This account of the Nixon foreign policy is far better than Walter Isaacson's or Robert Dallek's. Hersh shows in detail how in July 1968 Nixon and Kissinger told President Thieu of South Vietnam to reject US calls to begin participating in peace talks. In doing so, they broke the US law against private citizens conducting diplomatic negotiations.
Throughout 1968, Nixon campaigned on a platform of ending the war, yet then escalated the war. Nixon and Kissinger always opposed unilateral withdrawal. They aimed to continue the US aggression against Vietnam until victory could be achieved. When they talked of an `honourable settlement', they meant one that achieved all the USA's aggressive war aims. More US soldiers would have to die so that the earlier deaths would not have been in vain, which, absurdly, equates to saving the dead.
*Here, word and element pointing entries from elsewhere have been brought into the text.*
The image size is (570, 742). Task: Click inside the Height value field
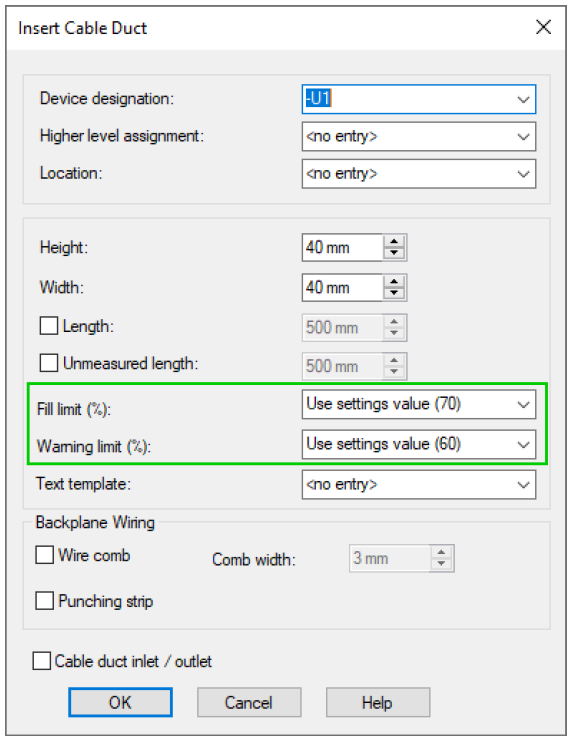(342, 247)
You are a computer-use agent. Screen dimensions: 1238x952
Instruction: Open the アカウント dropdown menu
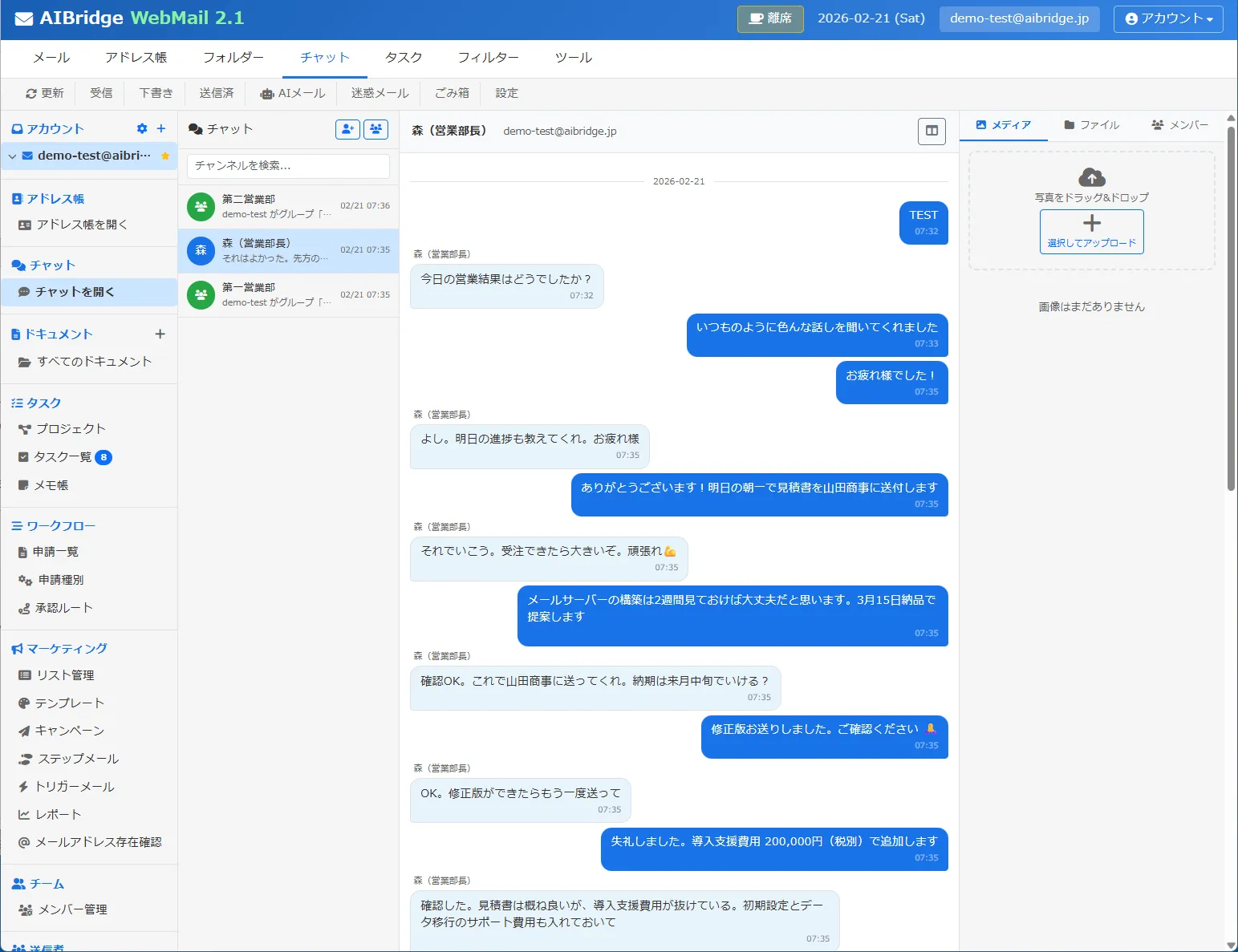click(x=1167, y=18)
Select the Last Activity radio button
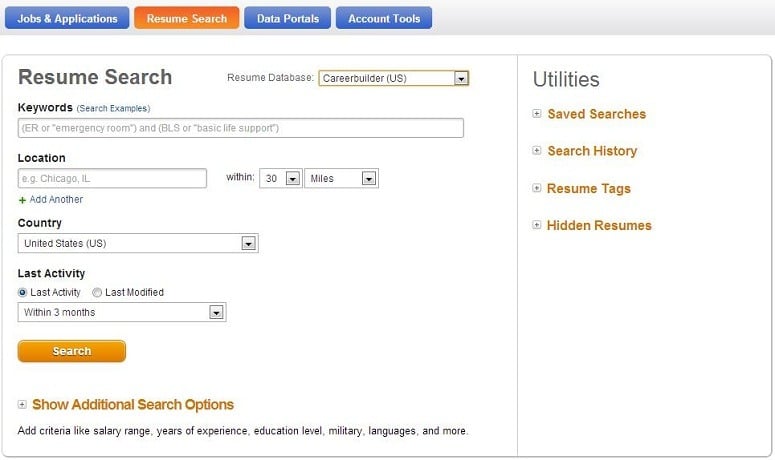The width and height of the screenshot is (775, 460). point(23,292)
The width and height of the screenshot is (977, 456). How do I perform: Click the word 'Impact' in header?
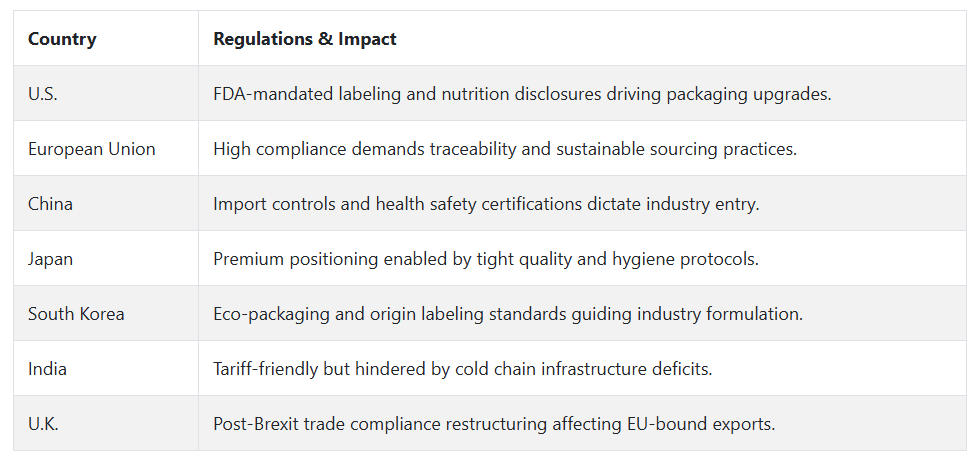pyautogui.click(x=367, y=39)
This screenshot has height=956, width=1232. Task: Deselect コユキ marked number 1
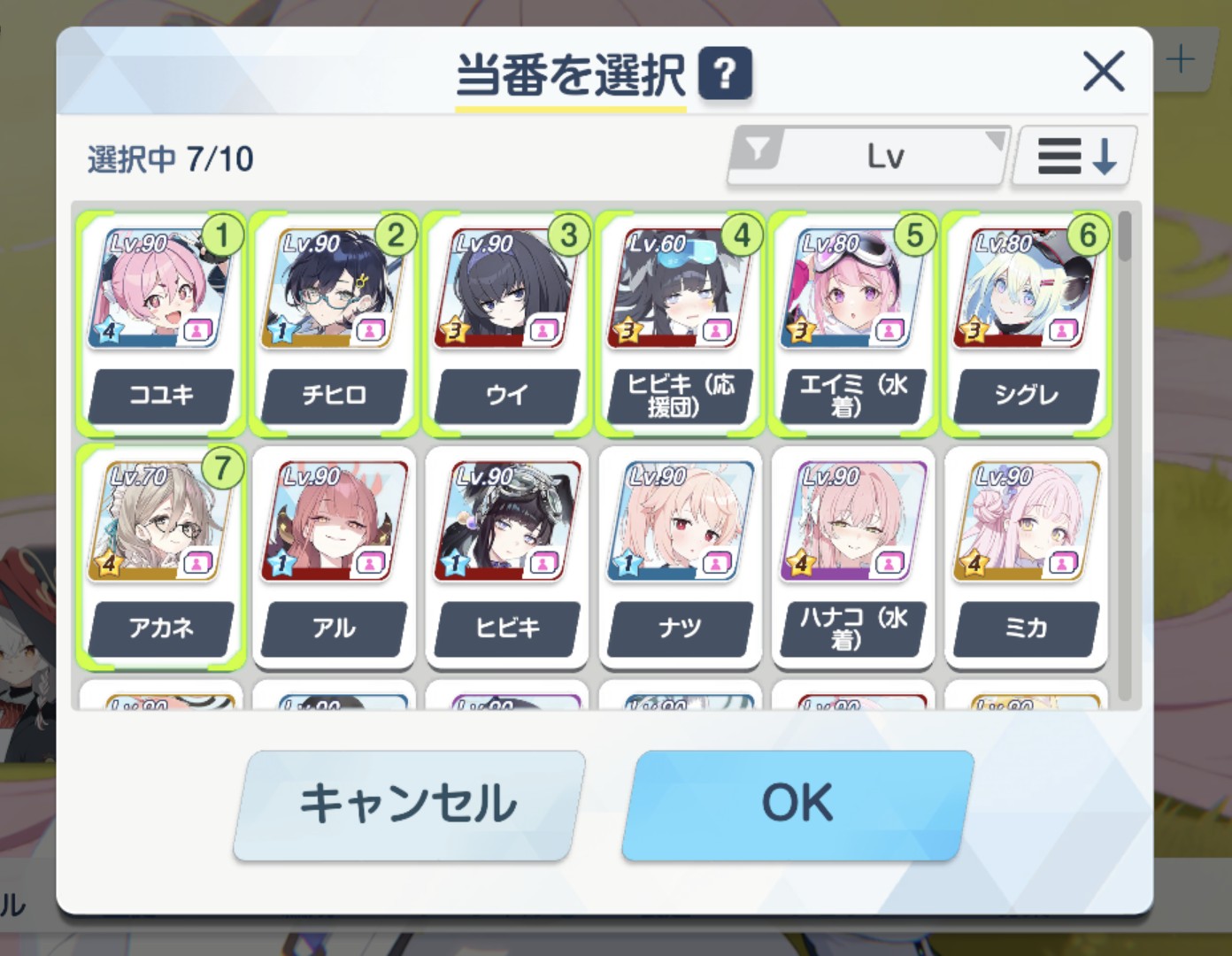pos(161,324)
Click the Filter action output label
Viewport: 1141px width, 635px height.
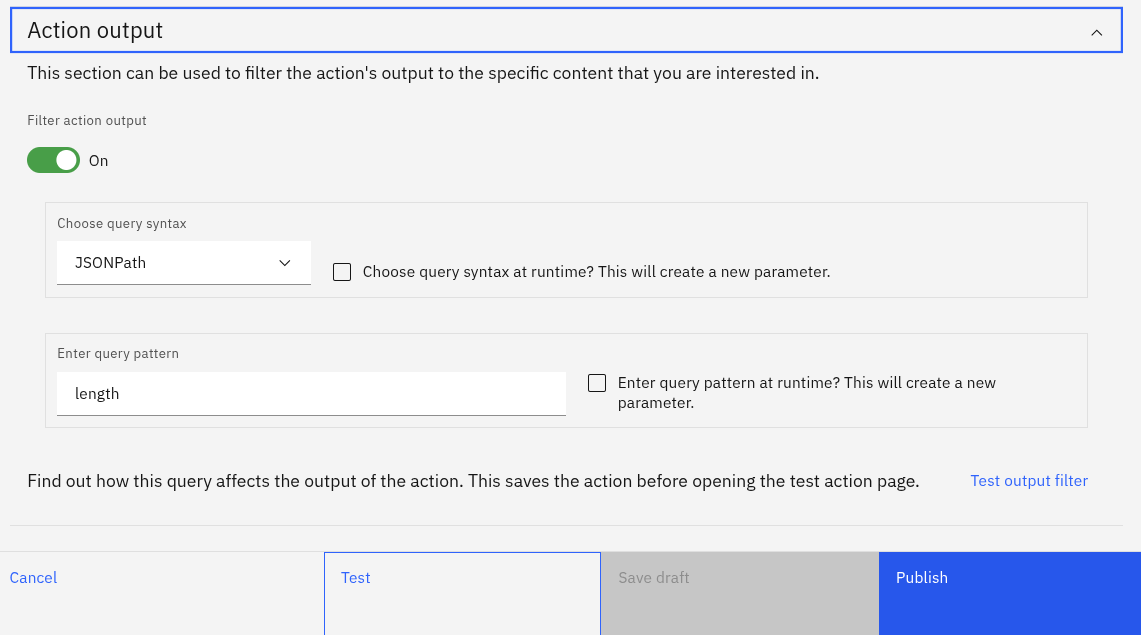[x=87, y=121]
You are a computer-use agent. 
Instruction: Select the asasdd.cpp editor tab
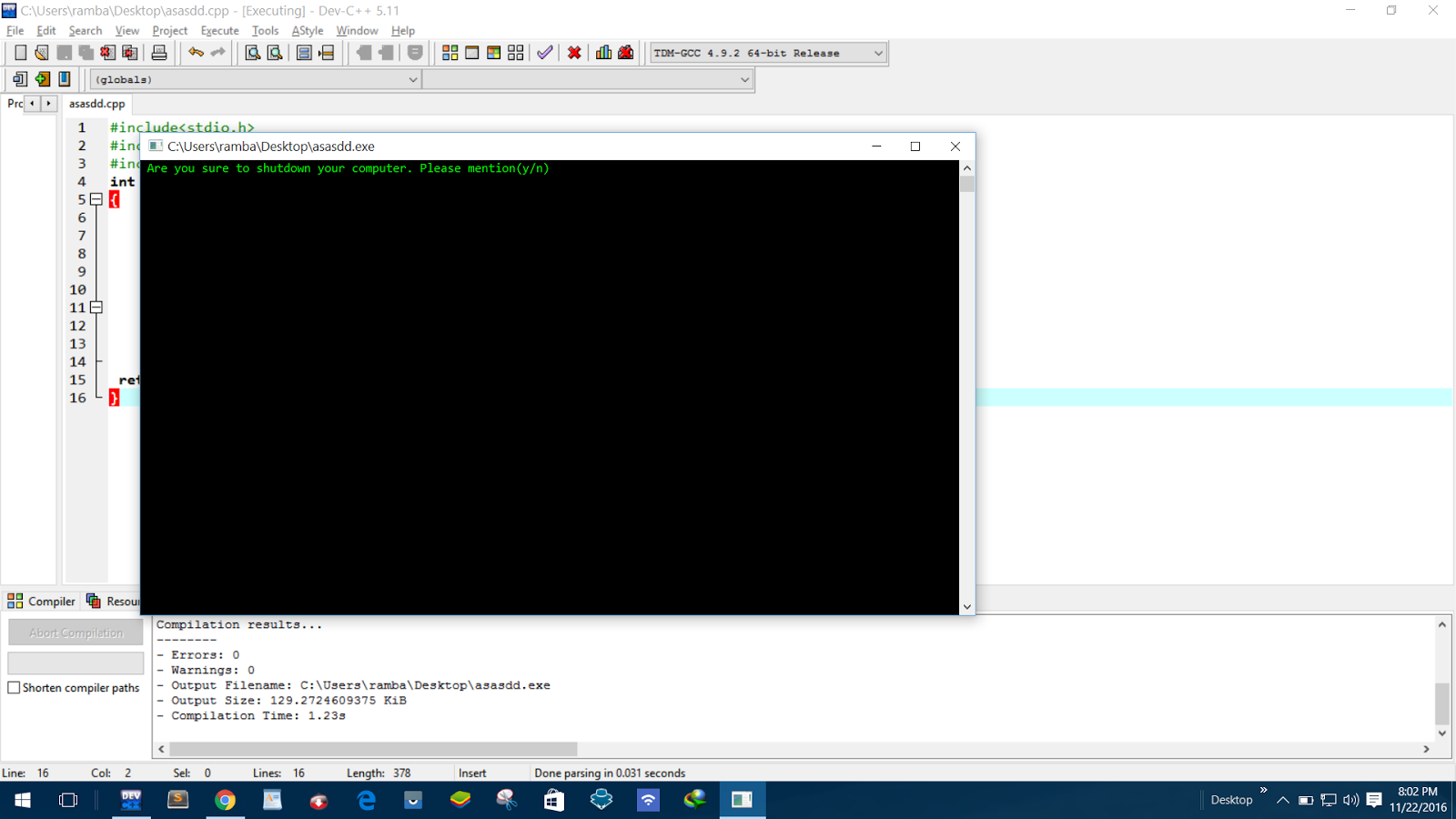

Nixon and Kissinger cruelly indulged in sunshine talk about the war, promising the American people that one last push, one more invasion, would bring victory. But the truth was that the USA had lost. There was no alternative to withdrawal: their only choice was whether to end the war swiftly, or end it a bit later after killing yet more Vietnamese and having even more American soldiers killed pointlessly (20,000 were killed under Nixon).
Nixon and Kissinger never grasped that a quick exit from Vietnam would have helped, not undermined, US credibility. They never asked other governments what they thought about a speedy exit. Détente was just a cynical device to try to divide Vietnam from its allies, and it failed.
Nixon and Kissinger's policy towards Vietnam was a disaster, killing thousands of Americans, Vietnamese and Cambodians. They claimed that their policies were realistic and intelligent, but neither could see that the Vietnamese people were justly fighting for their national liberation. Nixon and Kissinger were not tragic, flawed heroes but despicable war criminals.